Mô : Artiste Poète – le 4 mars au salon du livre de Brindas

Actualité de Mô :

Biographie :

Des épines sur ma rose …

L’amour n’est plus un dieu qui trônait dans le ciel,

Y’avait les quatre saisons et des vols d’hirondelles,

Mais le diable politique l’a voulu autrement,

Le chaos climatique est né avec l’argent.

C’est plein de femmes battues, de pauvres de plus en plus,

La précarité gagne ses combats dans la rue,

Y’a des enfants violés dans leur propre foyer,

Que fait l’grand manitou en dehors de prier ?

Je m’apprête à souffrir pour ma gauche d’origine,

Mais ma fierté est grande et mon honneur sans crime.

Ceux qui nous ont trahis en détournant des lois,

Je dresse une barricade entre leurs idées et Moi.

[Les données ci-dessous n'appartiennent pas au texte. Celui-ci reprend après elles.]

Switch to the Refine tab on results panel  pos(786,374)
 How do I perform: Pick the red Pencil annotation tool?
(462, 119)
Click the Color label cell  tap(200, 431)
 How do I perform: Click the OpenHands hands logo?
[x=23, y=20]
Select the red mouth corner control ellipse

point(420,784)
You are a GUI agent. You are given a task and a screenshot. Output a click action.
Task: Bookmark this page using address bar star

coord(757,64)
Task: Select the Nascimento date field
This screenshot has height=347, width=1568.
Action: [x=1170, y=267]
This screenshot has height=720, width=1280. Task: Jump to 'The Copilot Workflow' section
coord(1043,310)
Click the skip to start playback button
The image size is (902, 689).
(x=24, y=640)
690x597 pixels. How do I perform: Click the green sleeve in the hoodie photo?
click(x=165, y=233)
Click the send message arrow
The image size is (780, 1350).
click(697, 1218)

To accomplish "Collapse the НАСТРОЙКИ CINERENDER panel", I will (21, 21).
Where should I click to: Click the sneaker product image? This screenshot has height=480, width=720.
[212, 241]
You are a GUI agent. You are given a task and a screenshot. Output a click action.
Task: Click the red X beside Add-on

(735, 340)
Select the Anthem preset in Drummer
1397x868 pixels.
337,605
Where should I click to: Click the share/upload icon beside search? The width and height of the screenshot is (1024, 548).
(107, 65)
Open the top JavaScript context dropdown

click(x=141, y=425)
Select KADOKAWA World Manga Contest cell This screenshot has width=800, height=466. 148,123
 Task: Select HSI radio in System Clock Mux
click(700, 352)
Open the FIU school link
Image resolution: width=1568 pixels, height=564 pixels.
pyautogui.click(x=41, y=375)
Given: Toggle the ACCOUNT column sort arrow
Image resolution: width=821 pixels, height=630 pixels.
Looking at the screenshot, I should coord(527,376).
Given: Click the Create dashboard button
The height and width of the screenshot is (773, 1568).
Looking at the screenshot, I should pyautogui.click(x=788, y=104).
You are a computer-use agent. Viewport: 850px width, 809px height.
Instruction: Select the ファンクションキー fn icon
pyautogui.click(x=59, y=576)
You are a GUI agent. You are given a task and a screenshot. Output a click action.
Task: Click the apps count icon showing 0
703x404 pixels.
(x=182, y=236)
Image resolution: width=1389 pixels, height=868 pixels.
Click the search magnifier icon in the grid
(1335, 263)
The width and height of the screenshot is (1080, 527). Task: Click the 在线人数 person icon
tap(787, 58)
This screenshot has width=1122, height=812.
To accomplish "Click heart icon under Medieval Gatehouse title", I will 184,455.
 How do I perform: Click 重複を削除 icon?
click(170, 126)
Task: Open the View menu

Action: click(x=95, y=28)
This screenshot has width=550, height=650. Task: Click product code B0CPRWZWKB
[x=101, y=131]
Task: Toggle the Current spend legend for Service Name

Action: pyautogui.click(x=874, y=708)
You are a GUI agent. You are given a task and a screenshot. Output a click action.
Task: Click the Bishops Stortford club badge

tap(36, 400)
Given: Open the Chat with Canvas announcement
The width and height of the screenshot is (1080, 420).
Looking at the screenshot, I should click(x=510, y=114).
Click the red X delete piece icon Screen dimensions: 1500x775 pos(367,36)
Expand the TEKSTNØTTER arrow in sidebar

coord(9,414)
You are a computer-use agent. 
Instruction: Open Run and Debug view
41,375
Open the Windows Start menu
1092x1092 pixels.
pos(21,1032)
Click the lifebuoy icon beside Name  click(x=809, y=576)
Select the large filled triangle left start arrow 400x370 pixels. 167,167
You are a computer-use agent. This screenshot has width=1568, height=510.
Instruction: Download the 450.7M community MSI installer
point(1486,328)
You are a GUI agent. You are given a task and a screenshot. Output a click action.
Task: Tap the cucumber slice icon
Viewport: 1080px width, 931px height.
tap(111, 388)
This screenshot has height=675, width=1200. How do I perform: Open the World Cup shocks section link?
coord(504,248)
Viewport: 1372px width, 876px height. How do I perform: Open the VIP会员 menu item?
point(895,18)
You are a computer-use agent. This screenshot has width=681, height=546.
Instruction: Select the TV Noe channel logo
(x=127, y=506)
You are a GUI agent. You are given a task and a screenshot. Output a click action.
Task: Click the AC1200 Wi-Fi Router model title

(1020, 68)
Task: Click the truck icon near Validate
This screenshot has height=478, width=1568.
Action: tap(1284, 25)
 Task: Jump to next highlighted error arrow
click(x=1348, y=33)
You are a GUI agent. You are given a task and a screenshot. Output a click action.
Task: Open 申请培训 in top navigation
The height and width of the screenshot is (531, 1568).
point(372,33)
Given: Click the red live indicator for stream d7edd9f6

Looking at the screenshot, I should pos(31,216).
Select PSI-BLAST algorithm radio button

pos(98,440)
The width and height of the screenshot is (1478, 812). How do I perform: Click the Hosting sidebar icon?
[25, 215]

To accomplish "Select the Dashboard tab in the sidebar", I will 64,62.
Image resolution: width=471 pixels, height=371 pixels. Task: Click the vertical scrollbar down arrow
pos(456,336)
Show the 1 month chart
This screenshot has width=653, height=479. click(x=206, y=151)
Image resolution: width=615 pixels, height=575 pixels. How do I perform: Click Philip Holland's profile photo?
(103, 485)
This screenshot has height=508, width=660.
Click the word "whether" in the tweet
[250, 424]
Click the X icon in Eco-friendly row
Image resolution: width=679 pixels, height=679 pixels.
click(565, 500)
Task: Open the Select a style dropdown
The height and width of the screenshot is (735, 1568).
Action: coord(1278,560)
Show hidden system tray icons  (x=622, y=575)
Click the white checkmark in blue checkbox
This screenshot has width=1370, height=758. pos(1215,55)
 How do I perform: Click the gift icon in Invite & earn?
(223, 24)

Je sais qu’mon avenir a du plomb dans le cul,

Je ne veux pas pleurer même si tout ça me tue,

D’avoir toujours le cœur attaché aux bonnes causes,

Pour me défendre j’accroche des épines sur ma rose.

Danger quand la nuit tombe, on voit bouger des ombres,

La rumeur s’amplifie, j’suis prêt à fuir en trombe,

Y’a rien d’plus inquiétant qu’un arbre qui danse sous l’vent,

Et qui cache dans son dos une armée d’flics méchants.

J’résiste à la provoc et j’invoque mon courage,

Je suis comme cet oiseau qui vole sur un nuage.

Les loups finissent par mordre avant d’verbaliser,

Je rentrais de vacances armé d’une peau bronzée.

Je voudrais voir les hommes vivre comme de vrais humains,

J’aimerais que les femmes dorment entre de bonnes mains.

Je prie pour qu’la violence disparaisse de ce monde,

Je dis ce que je pense même si au bout je tombe.

L’état d’urgence me guette et n’fait pas d’différence,

Entre l’âme d’un poète et l’fusil d’la vengeance.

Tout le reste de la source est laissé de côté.